GLY, AMPA, and GLU were analyzed following the method ISO 16308:2014 (Hanke et al. 2008; ISO 2014). Briefly, the compounds are derivatized using 9-fluorenylmethylchloroformate (FMOC-Cl) in order to lower their polarity and increase the retention of compound in a separation on a reverse phase column as well as to improve the mass spectrometric detection. The derivatized sample was then purified by liquid/liquid extraction and concentrated by solid phase extraction (SPE). Methanol (≥ 99.9%, Sigma Aldrich) was used in SPE extraction. For each sample extraction, ~ 13 mL methanol is used. The analysis is performed by high-performance liquid chromatography coupled with tandem mass spectrometry via an electrospray source (HPLC–ESI–MS/MS; Hanke et al. 2008), using matrix-matched calibration. Calibration of the instrument was performed for every analytical batch; limit of quantification (LOQs, calculated according to the IUPAC Gold Book; IUPAC 2014) was 0.05 μg L−1 (Table SI1).

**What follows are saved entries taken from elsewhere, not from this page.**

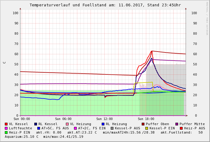Screen dimensions: 210x142
Task: Select the pink VL Heizung legend swatch
Action: coord(67,124)
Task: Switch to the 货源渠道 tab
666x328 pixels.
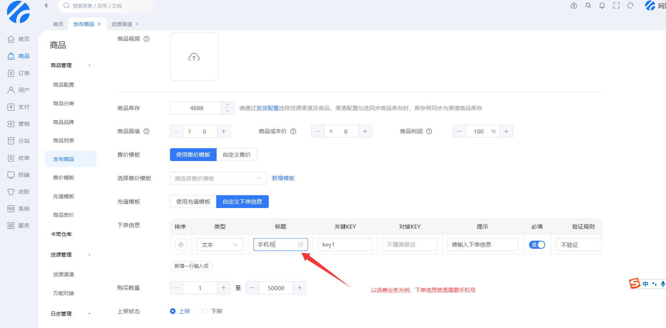Action: point(122,24)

Standards for spikes are dissolved in an aqueous matrix along with internal standards. Spikes are performed from these aqueous solutions. Once prepared, standards are kept at − 20 °C for 6 months max (see ISO 5667-3:2012). Samples were spiked before the derivation step with labeled glyphosate (1,2 13C2, 15N) and labeled AMPA (13C, 15N). The range of acceptability for recoveries adopted by ARPAV lab range from 75 to 125%. The mean recoveries (in the concentration range of analyzed samples) were 103, 103, and 109% for GLY, GLU, and AMPA, respectively. Physicochemical characteristics of water and chemical species were also analyzed using well established analytical protocols (see SI Section 2 for standard methods used).

QA/QC and data handling

Method performance for GLY, AMPA, and GLU was tested by participation to LGC proficiency test AQ 492/2015 (LGC Aquacheck 2017) obtaining a satisfactory Z-score (Z < 2) among laboratories of European countries and confirming a good accuracy of the adopted analytical protocol. At least two water samples for each batch were spiked with target compounds and then included in the analytical procedure: recoveries were in the range of 80–100%. Precision was evaluated through analysis of replicated spiked water samples: results showed relative standard deviations < 30%. In this study, all the samples analyzed for herbicides were used for descriptive statistics, but only samples also analyzed for the remaining chemical and physical variables were further used for explorative analysis. Data below the LOQs (Table SI1) were set as LOQ/2.

Chemometrics

The water samples were collected in rivers with different characteristics and/or affected by different anthropogenic pressures. Rivers also flow over different soil and rock types. This way, the chemical and physical characteristics of water may change according to the strength of natural/anthropogenic sources, the occurrence of biochemical processes in water, the soil characteristics, the flow rate, the closeness to point sources, the spatial distribution of diffuse sources, etc. A factor analysis (FA) was therefore performed to investigate the inter-variable relationships and to identify the most probable sources of water contamination or the ongoing biochemical processes. The principal aim of FA is to reduce the dimensionality of the dataset and to detect the main hidden processes/sources driving most of the variance of the original dataset.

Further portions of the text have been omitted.